**WHAT IS BEING ASKED:**
Rewrite all of the records below, replacing every "GUI agent" with "desktop agent" and leaving everything else as it is.

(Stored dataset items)

Start

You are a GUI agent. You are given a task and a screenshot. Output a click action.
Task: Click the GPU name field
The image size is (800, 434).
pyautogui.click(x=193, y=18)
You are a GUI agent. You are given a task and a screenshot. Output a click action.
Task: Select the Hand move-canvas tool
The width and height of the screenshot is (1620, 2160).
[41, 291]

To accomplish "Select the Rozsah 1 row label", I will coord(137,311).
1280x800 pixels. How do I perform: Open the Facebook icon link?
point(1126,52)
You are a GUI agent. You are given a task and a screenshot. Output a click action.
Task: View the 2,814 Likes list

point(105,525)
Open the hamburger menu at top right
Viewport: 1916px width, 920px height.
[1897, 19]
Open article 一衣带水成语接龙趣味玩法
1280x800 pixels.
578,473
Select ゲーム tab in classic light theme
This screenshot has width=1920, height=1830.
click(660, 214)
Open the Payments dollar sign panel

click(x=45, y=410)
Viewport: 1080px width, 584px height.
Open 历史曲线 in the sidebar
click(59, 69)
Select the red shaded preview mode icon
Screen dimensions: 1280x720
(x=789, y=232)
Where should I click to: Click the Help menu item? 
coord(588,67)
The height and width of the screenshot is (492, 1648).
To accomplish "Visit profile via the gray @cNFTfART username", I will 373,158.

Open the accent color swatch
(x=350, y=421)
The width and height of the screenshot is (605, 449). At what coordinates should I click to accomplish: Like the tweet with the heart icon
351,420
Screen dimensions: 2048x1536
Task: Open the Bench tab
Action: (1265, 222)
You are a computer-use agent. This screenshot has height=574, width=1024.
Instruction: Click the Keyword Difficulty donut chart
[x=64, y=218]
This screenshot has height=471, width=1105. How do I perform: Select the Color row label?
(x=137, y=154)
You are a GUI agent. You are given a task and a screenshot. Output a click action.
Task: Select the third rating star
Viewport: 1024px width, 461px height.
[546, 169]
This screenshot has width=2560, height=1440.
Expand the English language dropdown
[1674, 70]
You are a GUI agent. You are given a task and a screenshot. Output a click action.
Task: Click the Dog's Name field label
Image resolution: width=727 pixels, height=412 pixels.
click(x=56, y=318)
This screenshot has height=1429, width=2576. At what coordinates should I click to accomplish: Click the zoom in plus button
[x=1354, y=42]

End

**WRITTEN SOLUTION:**
You are a desktop agent. You are given a task and a screenshot. Output a click action.
Task: Click the GPU name field
The image size is (800, 434).
pyautogui.click(x=193, y=18)
You are a desktop agent. You are given a task and a screenshot. Output a click action.
Task: Select the Hand move-canvas tool
The width and height of the screenshot is (1620, 2160).
[41, 291]

To accomplish "Select the Rozsah 1 row label", I will coord(137,311).
1280x800 pixels. How do I perform: Open the Facebook icon link?
point(1126,52)
You are a desktop agent. You are given a task and a screenshot. Output a click action.
Task: View the 2,814 Likes list

point(105,525)
Open the hamburger menu at top right
Viewport: 1916px width, 920px height.
[1897, 19]
Open article 一衣带水成语接龙趣味玩法
1280x800 pixels.
578,473
Select ゲーム tab in classic light theme
This screenshot has width=1920, height=1830.
click(660, 214)
Open the Payments dollar sign panel

click(x=45, y=410)
Viewport: 1080px width, 584px height.
Open 历史曲线 in the sidebar
click(59, 69)
Select the red shaded preview mode icon
Screen dimensions: 1280x720
(x=789, y=232)
Where should I click to: Click the Help menu item? 
coord(588,67)
The height and width of the screenshot is (492, 1648).
To accomplish "Visit profile via the gray @cNFTfART username", I will 373,158.

Open the accent color swatch
(x=350, y=421)
The width and height of the screenshot is (605, 449). At what coordinates should I click to accomplish: Like the tweet with the heart icon
351,420
Screen dimensions: 2048x1536
Task: Open the Bench tab
Action: (1265, 222)
You are a computer-use agent. This screenshot has height=574, width=1024.
Instruction: Click the Keyword Difficulty donut chart
[x=64, y=218]
This screenshot has height=471, width=1105. How do I perform: Select the Color row label?
(x=137, y=154)
You are a desktop agent. You are given a task and a screenshot. Output a click action.
Task: Select the third rating star
Viewport: 1024px width, 461px height.
[546, 169]
This screenshot has width=2560, height=1440.
Expand the English language dropdown
[1674, 70]
You are a desktop agent. You are given a task and a screenshot. Output a click action.
Task: Click the Dog's Name field label
Image resolution: width=727 pixels, height=412 pixels.
click(x=56, y=318)
This screenshot has height=1429, width=2576. At what coordinates should I click to accomplish: Click the zoom in plus button
[x=1354, y=42]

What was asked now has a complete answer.